This is a question my coach asked me when I was making excuses about being way too old to do whatever it was I was avoiding at the time. I was in my 30’s and it sure made me think. I was acting about 60 back then, and today, at 55, I’m younger in my head than I was at 35. I finished my Masters Degree in my 40’s, started a new life in Germany at 47 and ran my first half marathon at 50. I just needed to understand that running is in the head, not the feet. And so is age.
I’ve experienced ageism from different directions. In my teens and early twenties I often wasn’t taken seriously because I was ‘too young’ to understand the world. These days I make damn sure to be taken seriously, I just have to deal with people telling me I’m great ‘for my age’. It’s as if being older is a bad thing, and that it’s far better to be younger. I have the impression that everyone wants to live a long life, but nobody wants to be old.

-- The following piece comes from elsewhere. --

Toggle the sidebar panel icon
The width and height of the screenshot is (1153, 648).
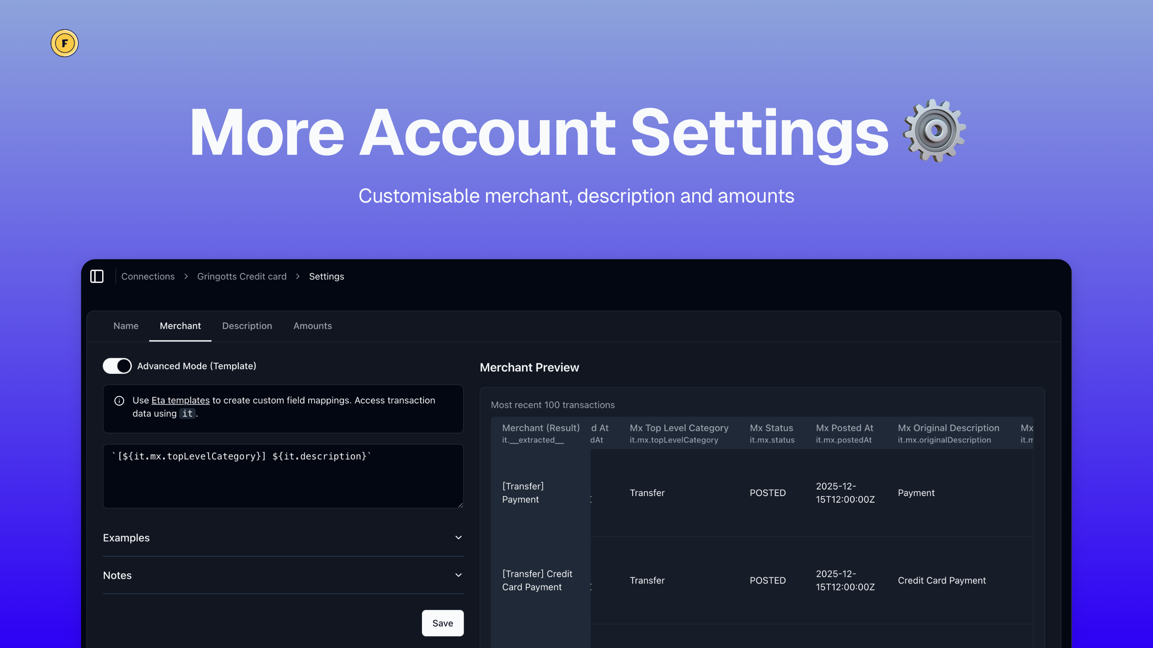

When people say ‘you don’t look your age’, or ‘you’re so young at heart’. I know they mean well, but frankly, I don’t really care what age I look like. Even if I get plastic surgery to make me look 20 years younger, or paralyse my face with Botox, I’m still the age I am, living the life I live and experiencing this phase of my life. To answer that question I was asked, if I didn’t know how old I was, I’d have to guess a variety of ages for different aspects of who I am.
We’ve done well over the past few decades tackling homophobia, sexism and racism, but ageism still has a long way to go. Ageism differs from the other issues though, because it is directed to people who were not always this ‘group’ so to speak, and being ageist is dangerous, as everyone who is young, will most likely also be old at some stage if they are lucky enough to get there.
How do we define Ageism?
Ageism is defined as prejudice or discrimination on the grounds of a person’s age. Ultimately, whether we label people for being young or old, it is nothing more than stereotyping, and it is damaging.
Probably what affected me most in the past though, was my own internalised ageism. Do you think you’re too old for new adventures? Or maybe you think you’re too young to be listened to? Being ageist can be a huge block to becoming the best version of who you want to be. It can affect our attitude not just to others, but to ourselves, and that has a huge impact on our decisions.
So, rather than going by the stereotype ideas of what might be age appropriate for your age on paper, why not think in terms of what you would still like to achieve? As David Bowie wrote: ‘Ageing is an extraordinary process where you become the person you always should have been.’